**DATA TO EXAMINE**.

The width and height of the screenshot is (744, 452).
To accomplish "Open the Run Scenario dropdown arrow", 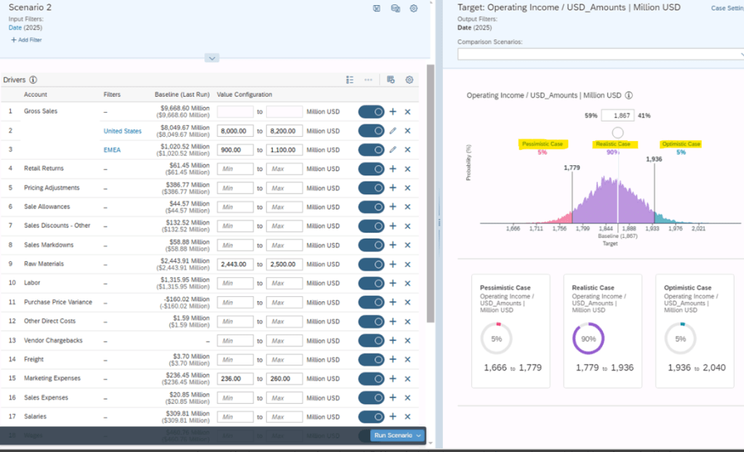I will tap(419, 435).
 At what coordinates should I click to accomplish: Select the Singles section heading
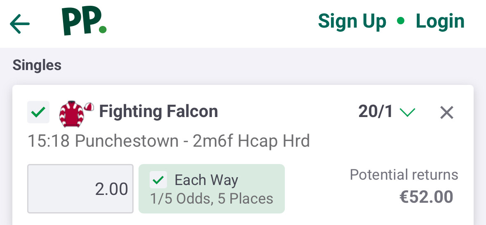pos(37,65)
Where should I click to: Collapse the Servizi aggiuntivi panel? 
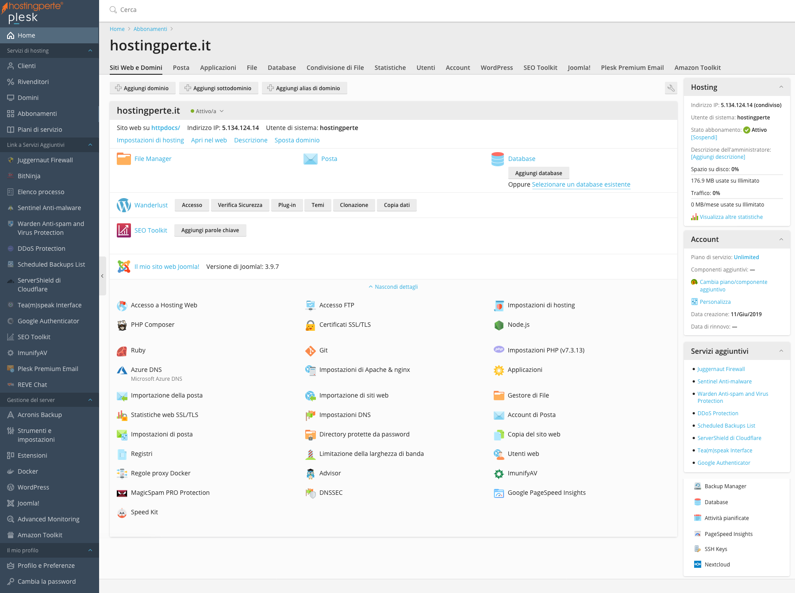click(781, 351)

**EXERCISE DESCRIPTION**. Please copy the lines above, starting at the one that holds "At what coordinates" and stopping after the last line, exactly as they appear and minus the pictures.

**EXERCISE ANSWER**.
 At what coordinates should I click to accomplish: Select the Singles section heading
pos(37,65)
Where should I click to: Collapse the Servizi aggiuntivi panel? 
click(781, 351)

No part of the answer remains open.